◆ Problem ◆
If a line in the data below contains the word "left", copy it out.

***** Provided material *****

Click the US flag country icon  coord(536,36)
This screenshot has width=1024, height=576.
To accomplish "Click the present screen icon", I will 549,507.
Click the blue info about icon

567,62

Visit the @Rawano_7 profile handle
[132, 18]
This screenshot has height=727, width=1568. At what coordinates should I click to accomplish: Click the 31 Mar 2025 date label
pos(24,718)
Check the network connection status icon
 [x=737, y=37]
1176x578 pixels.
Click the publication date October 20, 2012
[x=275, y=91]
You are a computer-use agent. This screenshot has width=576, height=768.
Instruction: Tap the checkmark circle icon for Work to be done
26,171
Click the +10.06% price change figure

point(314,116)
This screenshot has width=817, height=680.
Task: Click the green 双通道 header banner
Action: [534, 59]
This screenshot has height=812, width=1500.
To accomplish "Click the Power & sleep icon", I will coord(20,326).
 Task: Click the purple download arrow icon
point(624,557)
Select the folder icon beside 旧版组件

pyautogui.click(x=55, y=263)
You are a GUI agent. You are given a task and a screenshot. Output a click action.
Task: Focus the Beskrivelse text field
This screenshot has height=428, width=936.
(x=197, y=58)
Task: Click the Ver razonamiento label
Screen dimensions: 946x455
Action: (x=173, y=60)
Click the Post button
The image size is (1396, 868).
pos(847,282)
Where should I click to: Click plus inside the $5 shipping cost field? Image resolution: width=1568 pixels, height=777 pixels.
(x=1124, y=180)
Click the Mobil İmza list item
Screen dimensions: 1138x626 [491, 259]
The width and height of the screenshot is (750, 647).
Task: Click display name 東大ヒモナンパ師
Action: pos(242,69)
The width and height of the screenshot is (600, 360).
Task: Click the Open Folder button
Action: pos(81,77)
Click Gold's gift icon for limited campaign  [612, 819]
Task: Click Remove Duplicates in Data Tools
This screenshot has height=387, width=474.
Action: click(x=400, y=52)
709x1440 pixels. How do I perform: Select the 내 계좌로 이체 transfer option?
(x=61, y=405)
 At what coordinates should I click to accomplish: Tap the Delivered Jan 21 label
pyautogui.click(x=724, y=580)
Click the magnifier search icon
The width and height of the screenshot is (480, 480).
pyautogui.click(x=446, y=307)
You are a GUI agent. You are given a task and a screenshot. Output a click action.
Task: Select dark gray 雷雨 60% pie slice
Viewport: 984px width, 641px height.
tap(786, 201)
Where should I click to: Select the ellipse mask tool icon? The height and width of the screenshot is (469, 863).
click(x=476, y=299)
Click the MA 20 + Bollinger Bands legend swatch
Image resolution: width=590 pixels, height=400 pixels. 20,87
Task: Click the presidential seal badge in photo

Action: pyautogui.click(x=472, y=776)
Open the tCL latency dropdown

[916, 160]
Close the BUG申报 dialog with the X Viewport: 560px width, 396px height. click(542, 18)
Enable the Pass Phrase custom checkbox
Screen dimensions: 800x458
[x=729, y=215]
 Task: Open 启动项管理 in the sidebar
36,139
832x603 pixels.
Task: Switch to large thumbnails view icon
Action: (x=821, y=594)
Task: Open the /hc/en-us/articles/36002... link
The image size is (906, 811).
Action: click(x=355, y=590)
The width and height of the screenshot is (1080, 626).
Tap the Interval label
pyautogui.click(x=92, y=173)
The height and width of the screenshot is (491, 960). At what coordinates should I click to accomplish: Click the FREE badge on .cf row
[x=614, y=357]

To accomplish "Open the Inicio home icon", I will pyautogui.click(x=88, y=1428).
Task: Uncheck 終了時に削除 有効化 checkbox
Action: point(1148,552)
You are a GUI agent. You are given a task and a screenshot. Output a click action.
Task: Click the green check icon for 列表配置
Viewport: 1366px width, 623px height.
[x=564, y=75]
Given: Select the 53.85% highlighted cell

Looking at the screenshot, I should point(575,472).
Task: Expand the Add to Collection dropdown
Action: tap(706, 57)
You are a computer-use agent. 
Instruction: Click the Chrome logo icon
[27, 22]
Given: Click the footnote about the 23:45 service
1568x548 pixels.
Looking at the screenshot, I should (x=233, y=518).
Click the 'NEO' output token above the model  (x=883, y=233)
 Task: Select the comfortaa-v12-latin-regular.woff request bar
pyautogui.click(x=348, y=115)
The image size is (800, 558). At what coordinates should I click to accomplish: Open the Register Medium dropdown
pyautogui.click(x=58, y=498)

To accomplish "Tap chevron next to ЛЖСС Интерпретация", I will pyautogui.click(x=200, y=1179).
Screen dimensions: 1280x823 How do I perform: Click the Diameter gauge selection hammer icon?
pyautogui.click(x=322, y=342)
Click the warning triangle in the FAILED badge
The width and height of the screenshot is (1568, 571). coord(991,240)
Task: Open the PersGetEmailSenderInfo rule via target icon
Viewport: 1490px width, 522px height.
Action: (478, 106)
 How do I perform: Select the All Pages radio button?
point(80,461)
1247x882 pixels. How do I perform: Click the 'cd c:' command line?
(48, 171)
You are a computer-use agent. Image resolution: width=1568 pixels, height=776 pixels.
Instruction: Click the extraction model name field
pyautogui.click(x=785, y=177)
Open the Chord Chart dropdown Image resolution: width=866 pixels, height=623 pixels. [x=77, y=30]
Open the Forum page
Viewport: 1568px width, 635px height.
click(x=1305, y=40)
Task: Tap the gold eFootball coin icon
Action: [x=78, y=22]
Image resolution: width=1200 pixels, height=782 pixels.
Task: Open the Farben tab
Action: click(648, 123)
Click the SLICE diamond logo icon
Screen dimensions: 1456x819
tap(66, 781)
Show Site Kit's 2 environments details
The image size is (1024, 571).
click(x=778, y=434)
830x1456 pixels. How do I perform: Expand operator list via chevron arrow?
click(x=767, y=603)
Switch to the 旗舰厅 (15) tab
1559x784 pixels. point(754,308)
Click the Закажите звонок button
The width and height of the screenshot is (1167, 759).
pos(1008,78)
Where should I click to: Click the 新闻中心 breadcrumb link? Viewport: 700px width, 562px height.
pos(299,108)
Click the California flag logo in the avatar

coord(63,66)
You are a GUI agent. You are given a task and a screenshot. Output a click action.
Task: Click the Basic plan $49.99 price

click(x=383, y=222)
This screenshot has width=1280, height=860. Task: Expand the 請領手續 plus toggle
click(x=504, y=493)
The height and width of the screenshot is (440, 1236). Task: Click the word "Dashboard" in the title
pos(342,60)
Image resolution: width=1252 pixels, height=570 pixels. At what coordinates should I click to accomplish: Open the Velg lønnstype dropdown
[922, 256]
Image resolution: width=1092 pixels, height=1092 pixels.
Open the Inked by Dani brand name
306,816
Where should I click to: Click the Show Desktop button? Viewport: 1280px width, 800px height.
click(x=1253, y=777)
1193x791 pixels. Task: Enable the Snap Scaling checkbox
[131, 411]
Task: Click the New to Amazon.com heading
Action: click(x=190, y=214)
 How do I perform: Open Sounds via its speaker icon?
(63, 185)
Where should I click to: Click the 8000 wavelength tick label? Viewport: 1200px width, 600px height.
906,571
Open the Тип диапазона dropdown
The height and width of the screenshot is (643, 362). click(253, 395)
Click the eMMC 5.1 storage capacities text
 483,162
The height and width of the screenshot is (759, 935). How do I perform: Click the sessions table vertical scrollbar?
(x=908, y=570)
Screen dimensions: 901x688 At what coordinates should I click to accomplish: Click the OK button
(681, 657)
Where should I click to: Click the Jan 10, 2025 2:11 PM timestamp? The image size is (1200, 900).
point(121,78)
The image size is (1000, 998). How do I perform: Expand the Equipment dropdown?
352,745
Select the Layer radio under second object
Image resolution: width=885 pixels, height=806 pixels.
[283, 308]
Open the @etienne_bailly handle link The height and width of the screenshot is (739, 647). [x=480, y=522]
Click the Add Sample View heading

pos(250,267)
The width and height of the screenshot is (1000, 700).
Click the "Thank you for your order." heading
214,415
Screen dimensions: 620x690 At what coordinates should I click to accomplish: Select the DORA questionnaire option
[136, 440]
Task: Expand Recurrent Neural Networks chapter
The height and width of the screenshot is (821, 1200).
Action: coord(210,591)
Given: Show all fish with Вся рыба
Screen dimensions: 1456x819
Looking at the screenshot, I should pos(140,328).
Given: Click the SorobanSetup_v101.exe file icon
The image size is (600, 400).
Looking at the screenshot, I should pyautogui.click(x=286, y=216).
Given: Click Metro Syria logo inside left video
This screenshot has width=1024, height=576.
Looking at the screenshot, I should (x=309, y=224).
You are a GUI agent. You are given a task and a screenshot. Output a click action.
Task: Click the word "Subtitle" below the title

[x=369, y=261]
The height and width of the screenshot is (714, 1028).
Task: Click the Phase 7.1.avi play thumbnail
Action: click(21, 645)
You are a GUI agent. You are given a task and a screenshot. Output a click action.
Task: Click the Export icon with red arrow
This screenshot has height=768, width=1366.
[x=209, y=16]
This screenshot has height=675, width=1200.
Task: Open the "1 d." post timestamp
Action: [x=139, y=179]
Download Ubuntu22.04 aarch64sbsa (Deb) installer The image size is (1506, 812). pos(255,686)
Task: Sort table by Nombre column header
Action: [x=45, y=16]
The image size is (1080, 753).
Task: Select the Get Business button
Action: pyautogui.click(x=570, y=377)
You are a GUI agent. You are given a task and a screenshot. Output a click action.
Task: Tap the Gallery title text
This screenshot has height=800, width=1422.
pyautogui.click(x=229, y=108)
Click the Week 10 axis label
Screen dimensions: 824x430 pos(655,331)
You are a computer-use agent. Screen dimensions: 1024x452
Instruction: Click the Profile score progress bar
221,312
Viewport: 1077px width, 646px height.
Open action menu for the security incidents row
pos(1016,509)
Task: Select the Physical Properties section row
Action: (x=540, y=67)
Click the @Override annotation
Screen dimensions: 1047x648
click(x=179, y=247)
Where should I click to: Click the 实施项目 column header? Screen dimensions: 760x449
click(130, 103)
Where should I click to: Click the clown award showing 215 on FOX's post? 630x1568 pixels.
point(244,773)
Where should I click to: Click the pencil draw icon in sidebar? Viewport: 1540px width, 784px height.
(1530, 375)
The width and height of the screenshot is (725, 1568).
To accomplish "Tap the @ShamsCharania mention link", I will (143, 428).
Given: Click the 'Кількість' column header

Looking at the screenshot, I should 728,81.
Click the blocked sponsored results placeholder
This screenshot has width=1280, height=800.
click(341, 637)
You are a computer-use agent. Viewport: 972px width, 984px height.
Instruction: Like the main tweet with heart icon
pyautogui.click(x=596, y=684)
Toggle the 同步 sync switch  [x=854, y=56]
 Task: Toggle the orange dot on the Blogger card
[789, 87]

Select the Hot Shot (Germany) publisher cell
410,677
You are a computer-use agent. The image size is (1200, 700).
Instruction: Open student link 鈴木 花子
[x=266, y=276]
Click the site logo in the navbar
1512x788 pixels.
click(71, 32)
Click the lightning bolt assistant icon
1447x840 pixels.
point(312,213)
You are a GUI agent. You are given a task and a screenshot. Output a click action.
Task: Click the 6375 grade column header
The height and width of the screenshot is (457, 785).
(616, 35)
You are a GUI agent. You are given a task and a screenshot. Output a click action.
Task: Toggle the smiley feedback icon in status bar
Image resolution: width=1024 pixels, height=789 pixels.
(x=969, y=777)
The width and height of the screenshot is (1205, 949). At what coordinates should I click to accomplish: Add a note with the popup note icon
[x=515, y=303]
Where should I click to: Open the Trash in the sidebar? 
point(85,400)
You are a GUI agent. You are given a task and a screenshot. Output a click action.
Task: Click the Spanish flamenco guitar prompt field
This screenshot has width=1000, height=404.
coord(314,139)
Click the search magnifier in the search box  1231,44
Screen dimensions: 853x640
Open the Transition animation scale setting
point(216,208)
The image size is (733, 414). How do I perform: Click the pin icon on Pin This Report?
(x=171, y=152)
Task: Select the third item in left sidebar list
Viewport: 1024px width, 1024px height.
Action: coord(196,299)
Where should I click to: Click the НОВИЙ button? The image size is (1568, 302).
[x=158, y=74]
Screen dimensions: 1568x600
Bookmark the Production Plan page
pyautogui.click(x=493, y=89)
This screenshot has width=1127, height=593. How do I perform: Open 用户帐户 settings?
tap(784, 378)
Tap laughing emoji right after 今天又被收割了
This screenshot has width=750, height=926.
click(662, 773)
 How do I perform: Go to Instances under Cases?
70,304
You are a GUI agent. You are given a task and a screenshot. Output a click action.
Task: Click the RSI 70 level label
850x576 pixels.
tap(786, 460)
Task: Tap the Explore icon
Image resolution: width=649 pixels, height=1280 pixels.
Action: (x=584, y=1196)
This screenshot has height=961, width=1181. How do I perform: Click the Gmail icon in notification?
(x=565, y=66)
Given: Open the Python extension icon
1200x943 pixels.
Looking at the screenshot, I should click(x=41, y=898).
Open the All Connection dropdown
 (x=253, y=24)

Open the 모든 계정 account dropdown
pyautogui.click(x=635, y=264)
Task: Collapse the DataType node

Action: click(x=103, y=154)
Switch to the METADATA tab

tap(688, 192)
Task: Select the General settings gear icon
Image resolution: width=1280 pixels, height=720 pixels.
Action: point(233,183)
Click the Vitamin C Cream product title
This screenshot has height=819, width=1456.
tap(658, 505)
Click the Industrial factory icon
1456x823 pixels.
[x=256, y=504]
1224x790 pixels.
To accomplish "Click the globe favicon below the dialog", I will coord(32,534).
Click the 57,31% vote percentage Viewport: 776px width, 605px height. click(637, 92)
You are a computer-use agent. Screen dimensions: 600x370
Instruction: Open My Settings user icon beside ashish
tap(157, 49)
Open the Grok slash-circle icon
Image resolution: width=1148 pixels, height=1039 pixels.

*****

◆ Response below ◆
Given: Click Metro Syria logo inside left video
Task: Select the third item in left sidebar list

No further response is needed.